John Romero, a cofounder of id Software and designer for Doom II, played the map over livestreams on Twitch. He praised its playtime and design, calling it "very cool" throughout his playthrough.

The map has been featured in YouTube playthroughs, documentaries, and livestreams. It has been showcased by Jacksepticeye, Vinesauce's Vinny, and others.

Mark Z. Danielewski, the author of the book that the map is modeled after, acknowledged the map's existence and impact by linking to a YouTube video explaining the connections between the game and the book.

On May 11, 2023, YouTuber Power Pak uploaded a one hour and forty-two minute video essay detailing MyHouses plot and mechanics. The video was viewed several million times and was listed as one of the best video essays of 2023 by the British Film Institute.

YouTuber DavidXNewton has also created a 5 part series on the map, providing a technical description on how its various design tricks are performed.

=== Critical reception ===

In a review for Rock Paper Shotgun, Saleh Karaman said that "if MyHouse isn’t already an icon of horror gaming, it soon will be" and that "there are endless layers of subtext and meta-textual connections in House of Leaves, and MyHouse mimics these, but with the copypasta horror of the internet."

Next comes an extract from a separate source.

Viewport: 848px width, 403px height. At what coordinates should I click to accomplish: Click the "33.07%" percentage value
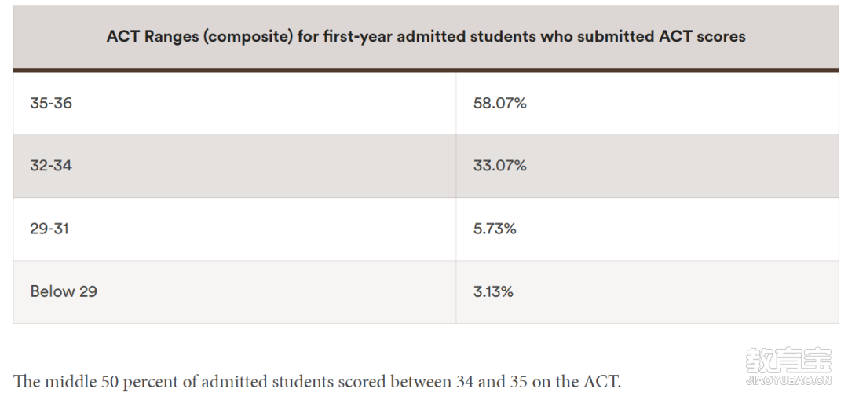click(499, 166)
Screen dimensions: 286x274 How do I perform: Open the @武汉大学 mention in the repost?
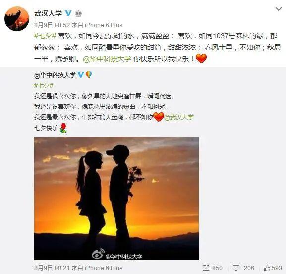179,117
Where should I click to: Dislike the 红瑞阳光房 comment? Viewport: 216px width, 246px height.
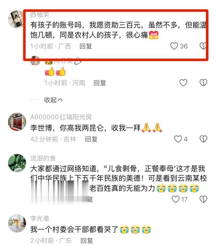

Cal Jeffrey of TechSpot said: "If you play it, remember that MyHouse is like an onion. It has many layers, each revealing more lore while raising questions about the next layer." Jeffrey made reference to the accompanying story of MyHouse. He also focused on its technical advancements for a Doom map, such as areas with two floors, which is not normally possible.

PC Gamers Wes Fenlon praised the map's creativity and design, despite the age of its underlying engine. He wrote that "Doom is 30 years old, and yet someone still used it as the vessel to build one of the smartest, most intricate games of the year. What a legacy! Play it once without looking up where to go or what to do—just explore. When you think you've seen what there is to see, look up a guide and figure out just how much more this house is hiding."

=== Awards ===

It was awarded a 2023 Cacoward, an annual award given by the Doom community for "honoring the year's top releases". The theme for the 2023 Cacowards was "Doom at 30", celebrating the release of Doom 30 years earlier.

The track "memory=entryrrrr/////" won an "Odyssey of Noises" award for Best Original Soundtrack.